For me, it's all about getting into the "getting things done zone." Those headphones are the best. I put those headphones on, and it isolates me from the world, and I can come into the office at 8am and end at 1pm feeling like I have finished a complete day, and yet I still have a few hours when I can be open to having interactions with other people.

If I had a formula for getting into the "getting things done zone," I would have written a book or patented it, but I think it's different for everyone.

Eric Morgan, CEO of AtTask

Eric Morgan is CEO of AtTask, a cloud-based enterprise work management solution, meaning it provides a single, central place to manage and control the chaos of an entire company's work. The goal of AtTask is to improve visibility and productivity by eliminating wasted time dealing with fragmented, siloed tools and processes.

JD: Let's start by talking about organisation, productivity, and efficiency. How important is organisation to a team or business' ability to be productive and efficient?

EM: Productivity is about doing the right things with the right quality in the right timeframe that deliver the right business outcome. It's about eliminating wasted efforts, timing delays in projects, and unnecessary busywork (efficiency gains) and working on the right tasks, providing necessary approvals when needed, engaging in productive collaboration to deliver on better outcomes (effectiveness gains).

JD: In developing AtTask, did you do any research to better understand what people or teams actually need to do in order to be more efficient, more organised, more productive, and ultimately get their tasks done? What have you learned?

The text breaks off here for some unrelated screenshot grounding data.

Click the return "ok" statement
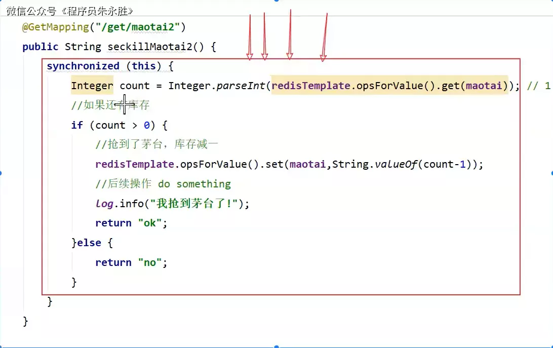This screenshot has width=553, height=348. pyautogui.click(x=131, y=223)
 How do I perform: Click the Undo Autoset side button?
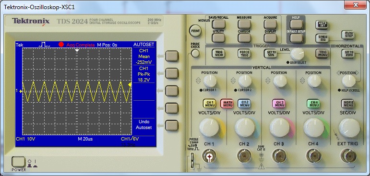171,126
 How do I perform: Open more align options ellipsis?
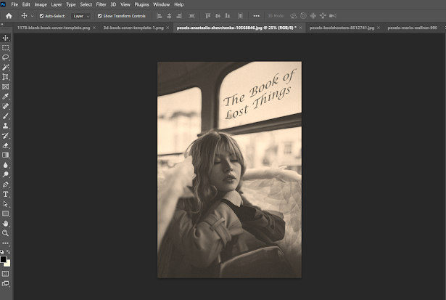[x=256, y=15]
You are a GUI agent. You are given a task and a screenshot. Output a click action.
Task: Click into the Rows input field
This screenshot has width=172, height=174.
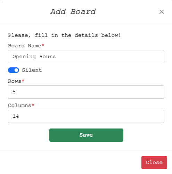86,92

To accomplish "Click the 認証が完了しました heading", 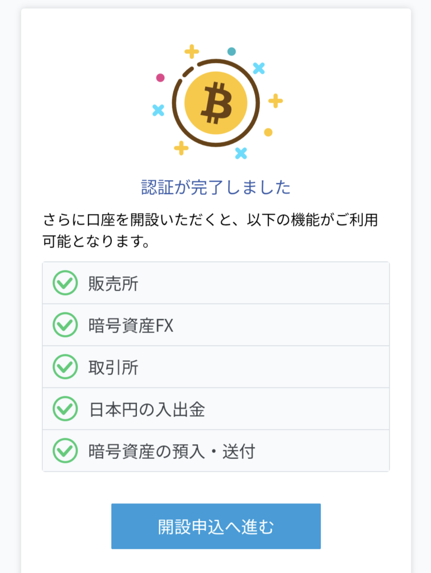I will coord(216,187).
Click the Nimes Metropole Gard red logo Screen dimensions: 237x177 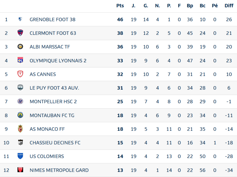20,170
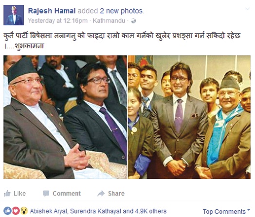Show the '4.9K others' reactions list
Viewport: 255px width, 217px height.
click(x=151, y=211)
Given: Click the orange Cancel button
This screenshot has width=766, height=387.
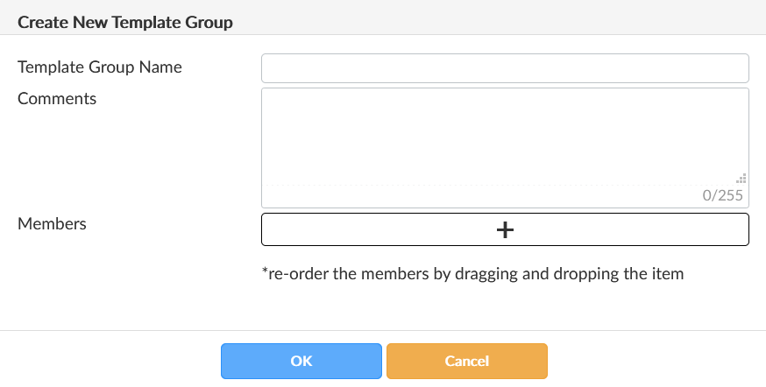Looking at the screenshot, I should coord(466,361).

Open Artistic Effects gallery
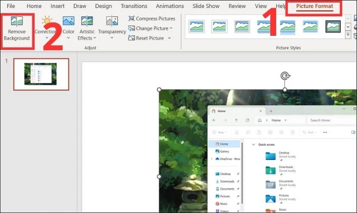pos(87,25)
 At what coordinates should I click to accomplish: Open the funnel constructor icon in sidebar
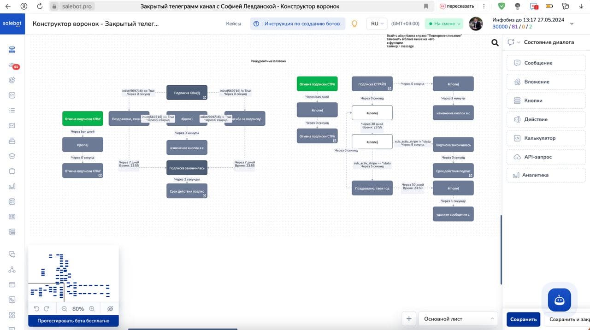coord(12,50)
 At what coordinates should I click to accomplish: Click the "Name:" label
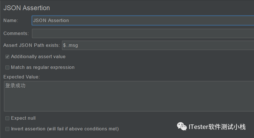pyautogui.click(x=11, y=21)
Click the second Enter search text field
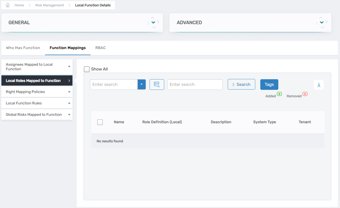Viewport: 340px width, 208px height. 195,85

EM: Enterprise teams have fragmented systems and tools and are stuck in email hell, which results in silos of information, with information about a task or project scattered across the organisation, making it impossible to find.

Enterprise work is also surprisingly disconnected from the strategic direction of the company, the department, and the team.

We also found inconsistent processes for common work elements, for example, in work requests where people might use email, IM, meetings, office visits, phone calls, and sticky notes.

Another common problem is managers, executives, and team members have no visibility into what other people were working on.

JD: Can you share a few tips or tricks for increasing productivity? I'd like these to be personal to you.

EM: As an executive, here are ways that I increase my productivity, and how I increase the productivity of my organisation:

  • Know when to say "no" and say it.
  • Don't use email to manage work.
  • Over-communicate, even if it feels redundant and overdone.
  • Start every day thinking about work, not just doing it.
  • Use AtTask because with a glance, I know what people are working on and if it is aligned to our strategic vision.

15 productivity tips from the experts

Okay, have you absorbed all those nuggets of wisdom? Here's a handy summary of the most important tips imparted here:

  • Only check and process email three times a day (morning, noon, and afternoon).
  • Answer an email only if it will take less than one minute.
  • Archive unimportant emails.
  • Delegate emails that you want to answer later as a task, and specify a due date.
  • In the afternoon, when energy levels are low, answer longer emails.
  • Don't use email to manage work.
  • Use tools that surface the most important information, such as EasilyDo, Unroll.Me, and SaneBox.
  • If you're going to open an email, either do something with it or file it away.
  • Use glass tables with dry erase markers in conference rooms as whiteboards.
  • Keep an organised desk.
  • Use a task manager (such as Any.Do) to plan each day.
  • Wear noise-cancelling headphones to increase your focus.
  • Know when to say "no" and say it.
  • Over-communicate, even if it feels redundant and overdone.
  • Start every day thinking about work, not just doing it.